#### WHAT IS EXPECTED
Pull the lines out of the data below and reproduce each one word for word.
======
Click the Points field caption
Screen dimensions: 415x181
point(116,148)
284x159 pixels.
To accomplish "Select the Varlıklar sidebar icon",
======
#### CORRECT RESPONSE
Click the Points field caption
Screen dimensions: 415x181
point(116,148)
284x159 pixels.
To accomplish "Select the Varlıklar sidebar icon",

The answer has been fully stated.